What particularly stood out for me in Al-Qarakhli’s
text was the mention of how Shamil, on going back to Akhulgo to search for his
wife, Djawarat, found her fallen body trapped under the rocks.
Al-Qarakhli writes, “Her body and clothing
remained so unchanged that even her lips were still moist as they rested evenly
over her teeth like that of a live person.” This one sentence made a deep
impression on me and I was able to develop it as a scene in the novel.
Q: The book looks at the relationships among
people of different religions and cultures, and--often--the difficulties they
encounter. How would you compare the two time periods when it comes to those
clashes between different world views?
A: The most obvious difference, of course, is
how little people in the past knew about their enemies. The Russians and the Chechens
were worlds apart. Travel between the mountains and St. Petersburg was an
arduous journey that few attempted and some couldn’t survive.

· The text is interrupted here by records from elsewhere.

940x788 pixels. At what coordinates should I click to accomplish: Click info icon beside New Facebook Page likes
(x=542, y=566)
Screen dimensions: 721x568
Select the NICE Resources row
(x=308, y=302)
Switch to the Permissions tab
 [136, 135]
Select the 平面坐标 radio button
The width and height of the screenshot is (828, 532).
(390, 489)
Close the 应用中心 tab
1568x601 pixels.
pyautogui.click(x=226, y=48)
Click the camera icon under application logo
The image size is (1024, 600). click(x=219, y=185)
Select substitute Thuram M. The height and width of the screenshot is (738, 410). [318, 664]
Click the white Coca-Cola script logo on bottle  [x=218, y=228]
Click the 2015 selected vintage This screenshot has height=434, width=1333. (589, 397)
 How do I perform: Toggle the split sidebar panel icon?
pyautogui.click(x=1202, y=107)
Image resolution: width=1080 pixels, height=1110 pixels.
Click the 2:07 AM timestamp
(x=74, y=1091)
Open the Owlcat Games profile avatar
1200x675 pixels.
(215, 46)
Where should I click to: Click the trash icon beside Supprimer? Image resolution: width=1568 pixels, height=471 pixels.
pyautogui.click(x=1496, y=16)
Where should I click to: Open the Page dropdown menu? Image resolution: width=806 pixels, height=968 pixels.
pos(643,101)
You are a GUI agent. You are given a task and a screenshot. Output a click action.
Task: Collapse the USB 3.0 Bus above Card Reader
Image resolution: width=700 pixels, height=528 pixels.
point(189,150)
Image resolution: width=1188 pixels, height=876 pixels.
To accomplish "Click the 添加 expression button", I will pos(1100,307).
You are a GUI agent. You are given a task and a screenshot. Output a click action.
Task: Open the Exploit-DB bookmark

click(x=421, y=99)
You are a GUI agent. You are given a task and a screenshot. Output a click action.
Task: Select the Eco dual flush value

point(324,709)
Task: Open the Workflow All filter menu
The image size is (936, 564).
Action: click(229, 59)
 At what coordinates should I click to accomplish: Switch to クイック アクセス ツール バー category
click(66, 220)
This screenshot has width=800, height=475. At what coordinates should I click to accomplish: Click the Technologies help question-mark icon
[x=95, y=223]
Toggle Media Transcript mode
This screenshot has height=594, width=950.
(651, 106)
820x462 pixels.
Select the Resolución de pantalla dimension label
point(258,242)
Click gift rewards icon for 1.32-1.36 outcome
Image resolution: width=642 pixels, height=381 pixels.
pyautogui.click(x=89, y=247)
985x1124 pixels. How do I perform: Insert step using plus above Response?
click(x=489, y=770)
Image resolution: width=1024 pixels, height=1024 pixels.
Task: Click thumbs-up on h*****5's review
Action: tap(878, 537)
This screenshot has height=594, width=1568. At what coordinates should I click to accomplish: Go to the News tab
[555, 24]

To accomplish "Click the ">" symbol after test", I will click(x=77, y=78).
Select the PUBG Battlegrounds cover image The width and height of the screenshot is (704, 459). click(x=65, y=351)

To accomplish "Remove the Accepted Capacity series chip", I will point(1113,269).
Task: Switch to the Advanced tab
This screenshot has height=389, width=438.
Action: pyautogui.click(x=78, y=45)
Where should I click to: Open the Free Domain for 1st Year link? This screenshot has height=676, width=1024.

Shamil was unaware of the scientific and
economic advances of the Russians. And the Russians knew next to nothing about
his personal life.
But what interested me in particular was the
difference in the concept of jihad between the two time periods. Shamil’s jihad
was disciplined and restrained by traditional spirituality and Ottoman law (he
regarded the Ottoman Sultan as his rightful ruler).
Shamil did not endorse suicide attacks and he
eventually accepted defeat. Exiled in Moscow, he found himself admiring many
aspects of Russian and Christian life.
His open heart and learned mind make him
completely different than present day jihadists (whether Al-Qaeda or
otherwise). If he were alive today, he would have been a supporter of the War
on Terror.
Q: How did you choose the book's title, and what
does it signify for you?
A: Actually my working title was "When the
Sugarcane Grows," from the saying that Princess Anna ponders in the novel. “When
will blood stop flowing on the mountains? When the sugarcane grows in snow.”
However, when I talked about it with my editors,
Arzu Tahsin and Elisabeth Schmitz, we came to the conclusion that it didn’t
really suit the novel and maybe even conjured up, in potential readers, a very
different terrain.
Q: What are you working on now?
A: I am completing a collection of short stories
and gathering momentum to start a new novel. I would like to write about women
and motherhood in a contemporary setting.
I have a strong image of three women friends embarking
on a road trip, but so far, I know very little about them!